WORK ORDER:
Search the listing for "corner" and copy every line where it appears.

DATA LISTING:
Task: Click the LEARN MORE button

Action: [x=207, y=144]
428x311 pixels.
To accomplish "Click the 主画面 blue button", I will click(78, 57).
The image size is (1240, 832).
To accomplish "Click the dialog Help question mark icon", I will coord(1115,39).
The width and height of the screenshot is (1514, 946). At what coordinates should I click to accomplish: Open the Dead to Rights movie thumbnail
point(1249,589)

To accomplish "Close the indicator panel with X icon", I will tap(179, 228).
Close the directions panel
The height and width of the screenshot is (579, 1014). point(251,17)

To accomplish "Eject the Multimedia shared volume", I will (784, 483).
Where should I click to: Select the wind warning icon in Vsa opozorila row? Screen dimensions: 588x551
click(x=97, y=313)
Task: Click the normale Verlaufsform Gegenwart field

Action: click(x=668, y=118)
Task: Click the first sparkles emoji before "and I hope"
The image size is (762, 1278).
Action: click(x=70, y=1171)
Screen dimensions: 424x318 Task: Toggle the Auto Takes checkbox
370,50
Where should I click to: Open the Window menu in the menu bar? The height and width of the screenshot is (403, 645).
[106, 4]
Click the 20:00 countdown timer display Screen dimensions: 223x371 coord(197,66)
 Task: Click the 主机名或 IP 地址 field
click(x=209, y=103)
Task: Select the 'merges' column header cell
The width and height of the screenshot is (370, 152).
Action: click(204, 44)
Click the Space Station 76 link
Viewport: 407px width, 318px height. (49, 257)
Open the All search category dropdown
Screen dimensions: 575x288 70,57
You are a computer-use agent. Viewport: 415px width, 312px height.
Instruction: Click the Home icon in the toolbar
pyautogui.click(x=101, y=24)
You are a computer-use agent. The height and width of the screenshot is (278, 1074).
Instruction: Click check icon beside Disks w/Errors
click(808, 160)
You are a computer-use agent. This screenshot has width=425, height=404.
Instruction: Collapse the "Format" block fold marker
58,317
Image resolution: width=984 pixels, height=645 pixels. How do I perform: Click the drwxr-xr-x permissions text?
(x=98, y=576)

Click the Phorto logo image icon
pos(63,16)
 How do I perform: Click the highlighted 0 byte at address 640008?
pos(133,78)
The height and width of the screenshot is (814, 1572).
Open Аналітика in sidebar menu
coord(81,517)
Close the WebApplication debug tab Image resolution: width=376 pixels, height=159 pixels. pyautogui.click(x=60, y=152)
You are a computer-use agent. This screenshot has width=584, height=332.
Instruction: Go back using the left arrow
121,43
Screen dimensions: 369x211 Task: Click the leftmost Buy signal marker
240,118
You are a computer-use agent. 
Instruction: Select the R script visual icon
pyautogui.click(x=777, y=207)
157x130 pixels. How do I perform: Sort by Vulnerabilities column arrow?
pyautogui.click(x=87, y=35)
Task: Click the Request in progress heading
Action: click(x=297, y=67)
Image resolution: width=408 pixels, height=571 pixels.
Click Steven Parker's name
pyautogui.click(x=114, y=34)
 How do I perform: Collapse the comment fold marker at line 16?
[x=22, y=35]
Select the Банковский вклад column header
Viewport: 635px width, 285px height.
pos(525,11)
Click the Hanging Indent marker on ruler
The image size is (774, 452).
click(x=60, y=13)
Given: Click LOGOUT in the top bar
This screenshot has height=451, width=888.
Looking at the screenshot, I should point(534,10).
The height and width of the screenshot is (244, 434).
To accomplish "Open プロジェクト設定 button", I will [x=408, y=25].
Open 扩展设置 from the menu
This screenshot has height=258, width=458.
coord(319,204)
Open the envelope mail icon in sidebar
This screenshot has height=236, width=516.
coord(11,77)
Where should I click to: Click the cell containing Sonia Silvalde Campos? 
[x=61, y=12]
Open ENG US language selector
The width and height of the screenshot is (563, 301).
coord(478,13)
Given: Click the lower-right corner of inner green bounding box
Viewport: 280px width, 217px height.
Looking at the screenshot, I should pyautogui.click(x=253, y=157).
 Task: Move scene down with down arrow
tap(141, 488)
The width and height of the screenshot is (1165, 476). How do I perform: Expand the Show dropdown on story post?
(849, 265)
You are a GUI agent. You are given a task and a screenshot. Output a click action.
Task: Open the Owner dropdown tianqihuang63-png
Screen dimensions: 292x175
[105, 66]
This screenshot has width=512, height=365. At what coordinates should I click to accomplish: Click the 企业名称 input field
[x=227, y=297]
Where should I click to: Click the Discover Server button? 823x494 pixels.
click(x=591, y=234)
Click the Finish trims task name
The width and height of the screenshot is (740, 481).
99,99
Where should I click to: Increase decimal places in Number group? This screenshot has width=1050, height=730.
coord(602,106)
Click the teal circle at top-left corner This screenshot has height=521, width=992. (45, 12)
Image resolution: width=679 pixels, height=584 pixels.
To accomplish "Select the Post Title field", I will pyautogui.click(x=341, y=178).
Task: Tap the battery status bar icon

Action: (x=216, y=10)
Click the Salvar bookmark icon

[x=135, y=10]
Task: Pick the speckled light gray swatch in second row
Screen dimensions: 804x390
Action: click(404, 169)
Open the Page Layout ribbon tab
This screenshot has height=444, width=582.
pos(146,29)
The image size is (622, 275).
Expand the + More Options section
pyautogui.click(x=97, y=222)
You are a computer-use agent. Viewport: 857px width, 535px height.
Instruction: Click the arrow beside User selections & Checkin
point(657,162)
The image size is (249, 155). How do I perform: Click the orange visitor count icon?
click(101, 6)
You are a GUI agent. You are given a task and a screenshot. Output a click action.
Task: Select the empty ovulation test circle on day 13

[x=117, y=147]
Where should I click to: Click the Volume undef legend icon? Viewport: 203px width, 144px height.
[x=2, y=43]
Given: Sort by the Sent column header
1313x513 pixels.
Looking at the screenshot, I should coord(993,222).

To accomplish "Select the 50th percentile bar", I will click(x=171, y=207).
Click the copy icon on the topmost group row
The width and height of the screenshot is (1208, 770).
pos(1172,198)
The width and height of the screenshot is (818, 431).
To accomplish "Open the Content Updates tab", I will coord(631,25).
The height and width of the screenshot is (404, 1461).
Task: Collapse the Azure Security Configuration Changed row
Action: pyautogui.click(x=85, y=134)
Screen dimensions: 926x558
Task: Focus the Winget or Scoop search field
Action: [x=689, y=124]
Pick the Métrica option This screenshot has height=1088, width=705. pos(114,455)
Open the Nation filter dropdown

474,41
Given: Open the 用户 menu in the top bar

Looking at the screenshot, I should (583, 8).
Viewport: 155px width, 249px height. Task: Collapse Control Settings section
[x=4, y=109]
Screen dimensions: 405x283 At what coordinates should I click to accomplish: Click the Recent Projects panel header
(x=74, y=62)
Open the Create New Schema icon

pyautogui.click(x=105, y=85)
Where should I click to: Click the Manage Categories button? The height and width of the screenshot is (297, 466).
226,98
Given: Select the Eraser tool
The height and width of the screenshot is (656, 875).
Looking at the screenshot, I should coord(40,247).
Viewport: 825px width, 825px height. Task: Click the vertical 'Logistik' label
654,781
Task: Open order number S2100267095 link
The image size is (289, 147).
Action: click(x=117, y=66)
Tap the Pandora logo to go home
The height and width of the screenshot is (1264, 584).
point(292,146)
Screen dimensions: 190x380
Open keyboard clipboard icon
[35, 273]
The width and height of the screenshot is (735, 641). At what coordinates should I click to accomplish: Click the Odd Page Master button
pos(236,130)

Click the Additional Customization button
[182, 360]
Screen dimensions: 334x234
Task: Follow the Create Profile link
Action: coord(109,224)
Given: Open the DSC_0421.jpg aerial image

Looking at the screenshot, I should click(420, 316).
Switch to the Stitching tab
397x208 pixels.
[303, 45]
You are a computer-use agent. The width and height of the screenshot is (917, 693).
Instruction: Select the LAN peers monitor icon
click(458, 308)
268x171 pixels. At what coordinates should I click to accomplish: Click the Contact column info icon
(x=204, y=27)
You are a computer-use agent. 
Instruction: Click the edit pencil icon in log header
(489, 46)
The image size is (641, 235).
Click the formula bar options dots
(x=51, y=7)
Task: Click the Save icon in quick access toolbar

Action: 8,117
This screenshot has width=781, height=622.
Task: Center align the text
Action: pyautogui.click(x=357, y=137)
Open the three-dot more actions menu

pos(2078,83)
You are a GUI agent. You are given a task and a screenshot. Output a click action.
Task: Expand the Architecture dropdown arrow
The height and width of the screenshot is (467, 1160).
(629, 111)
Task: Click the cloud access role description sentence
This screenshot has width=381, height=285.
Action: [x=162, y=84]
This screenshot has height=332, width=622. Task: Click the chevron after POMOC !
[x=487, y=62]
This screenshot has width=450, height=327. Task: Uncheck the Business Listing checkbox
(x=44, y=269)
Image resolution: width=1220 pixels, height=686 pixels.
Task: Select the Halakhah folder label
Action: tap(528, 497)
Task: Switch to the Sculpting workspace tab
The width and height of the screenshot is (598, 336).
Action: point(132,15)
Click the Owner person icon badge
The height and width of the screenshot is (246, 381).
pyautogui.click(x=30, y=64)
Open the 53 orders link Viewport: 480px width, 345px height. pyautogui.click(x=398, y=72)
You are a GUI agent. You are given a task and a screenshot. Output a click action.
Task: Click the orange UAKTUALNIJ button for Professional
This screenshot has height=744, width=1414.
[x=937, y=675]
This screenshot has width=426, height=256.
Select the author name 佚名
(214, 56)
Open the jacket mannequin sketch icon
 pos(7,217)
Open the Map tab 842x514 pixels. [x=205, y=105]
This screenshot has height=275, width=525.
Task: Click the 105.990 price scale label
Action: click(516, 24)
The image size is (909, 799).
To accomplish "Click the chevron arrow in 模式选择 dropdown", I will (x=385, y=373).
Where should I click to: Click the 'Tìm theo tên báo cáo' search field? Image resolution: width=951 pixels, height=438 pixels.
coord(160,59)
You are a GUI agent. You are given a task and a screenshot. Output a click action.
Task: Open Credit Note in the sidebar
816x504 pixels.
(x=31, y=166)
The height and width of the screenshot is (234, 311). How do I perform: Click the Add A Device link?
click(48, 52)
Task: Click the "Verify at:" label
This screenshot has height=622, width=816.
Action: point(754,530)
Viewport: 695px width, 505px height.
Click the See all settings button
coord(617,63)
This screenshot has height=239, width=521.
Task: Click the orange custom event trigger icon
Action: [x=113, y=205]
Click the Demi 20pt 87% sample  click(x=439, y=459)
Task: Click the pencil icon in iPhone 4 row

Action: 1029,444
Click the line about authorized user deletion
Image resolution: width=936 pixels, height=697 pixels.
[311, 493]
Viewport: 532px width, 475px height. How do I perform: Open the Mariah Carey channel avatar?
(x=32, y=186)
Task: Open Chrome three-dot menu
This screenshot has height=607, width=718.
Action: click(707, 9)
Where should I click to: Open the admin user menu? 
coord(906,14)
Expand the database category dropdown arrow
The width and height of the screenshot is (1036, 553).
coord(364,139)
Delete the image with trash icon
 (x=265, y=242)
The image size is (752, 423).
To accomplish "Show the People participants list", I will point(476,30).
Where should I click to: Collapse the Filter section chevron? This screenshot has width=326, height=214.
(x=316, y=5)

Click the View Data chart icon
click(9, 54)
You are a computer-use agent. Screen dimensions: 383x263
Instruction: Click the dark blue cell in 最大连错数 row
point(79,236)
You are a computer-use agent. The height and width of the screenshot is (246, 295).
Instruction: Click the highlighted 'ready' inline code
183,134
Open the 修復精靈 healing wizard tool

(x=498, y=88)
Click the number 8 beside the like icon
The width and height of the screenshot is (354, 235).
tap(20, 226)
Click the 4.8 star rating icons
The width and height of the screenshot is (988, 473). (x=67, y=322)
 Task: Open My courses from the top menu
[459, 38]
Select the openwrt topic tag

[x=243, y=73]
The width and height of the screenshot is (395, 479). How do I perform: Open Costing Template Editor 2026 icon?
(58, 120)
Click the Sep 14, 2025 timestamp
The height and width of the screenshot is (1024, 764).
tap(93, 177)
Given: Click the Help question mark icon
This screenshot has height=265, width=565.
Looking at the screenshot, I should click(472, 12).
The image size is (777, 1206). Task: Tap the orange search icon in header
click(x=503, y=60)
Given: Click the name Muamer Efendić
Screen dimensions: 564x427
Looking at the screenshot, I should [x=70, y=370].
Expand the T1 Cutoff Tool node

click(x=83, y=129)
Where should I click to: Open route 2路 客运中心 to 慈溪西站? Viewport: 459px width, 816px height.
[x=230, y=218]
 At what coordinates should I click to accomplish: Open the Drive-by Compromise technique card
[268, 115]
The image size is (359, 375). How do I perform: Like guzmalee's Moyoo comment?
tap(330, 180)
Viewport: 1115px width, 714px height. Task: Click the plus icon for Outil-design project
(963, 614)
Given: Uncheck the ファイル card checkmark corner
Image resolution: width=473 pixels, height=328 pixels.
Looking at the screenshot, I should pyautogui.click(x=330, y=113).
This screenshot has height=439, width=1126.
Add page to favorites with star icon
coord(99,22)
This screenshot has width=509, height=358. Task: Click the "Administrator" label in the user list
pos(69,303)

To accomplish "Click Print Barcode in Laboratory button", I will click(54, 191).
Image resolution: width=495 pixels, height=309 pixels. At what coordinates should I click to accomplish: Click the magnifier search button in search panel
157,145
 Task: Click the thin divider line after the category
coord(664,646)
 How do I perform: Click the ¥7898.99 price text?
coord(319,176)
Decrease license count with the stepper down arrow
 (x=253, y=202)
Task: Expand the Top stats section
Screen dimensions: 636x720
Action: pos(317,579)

TASK RESULT:
Given: Click the lower-right corner of inner green bounding box
Click the teal circle at top-left corner This screenshot has height=521, width=992. (45, 12)
Given: Uncheck the ファイル card checkmark corner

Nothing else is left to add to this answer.